*** Opening of EXCERPTED RECORDS ***
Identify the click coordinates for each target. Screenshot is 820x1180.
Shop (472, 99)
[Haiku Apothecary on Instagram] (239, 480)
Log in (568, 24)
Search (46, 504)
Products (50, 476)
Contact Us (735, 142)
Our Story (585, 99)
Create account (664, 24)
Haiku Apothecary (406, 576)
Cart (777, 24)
*** Close of EXCERPTED RECORDS ***
* **EXERCISE PROMPT**
Please repeat each line from the one with "Contact Us (735, 142)" through the last line of the data above, and add nothing.

* **WRITTEN RESPONSE**
Contact Us (735, 142)
Our Story (585, 99)
Create account (664, 24)
Haiku Apothecary (406, 576)
Cart (777, 24)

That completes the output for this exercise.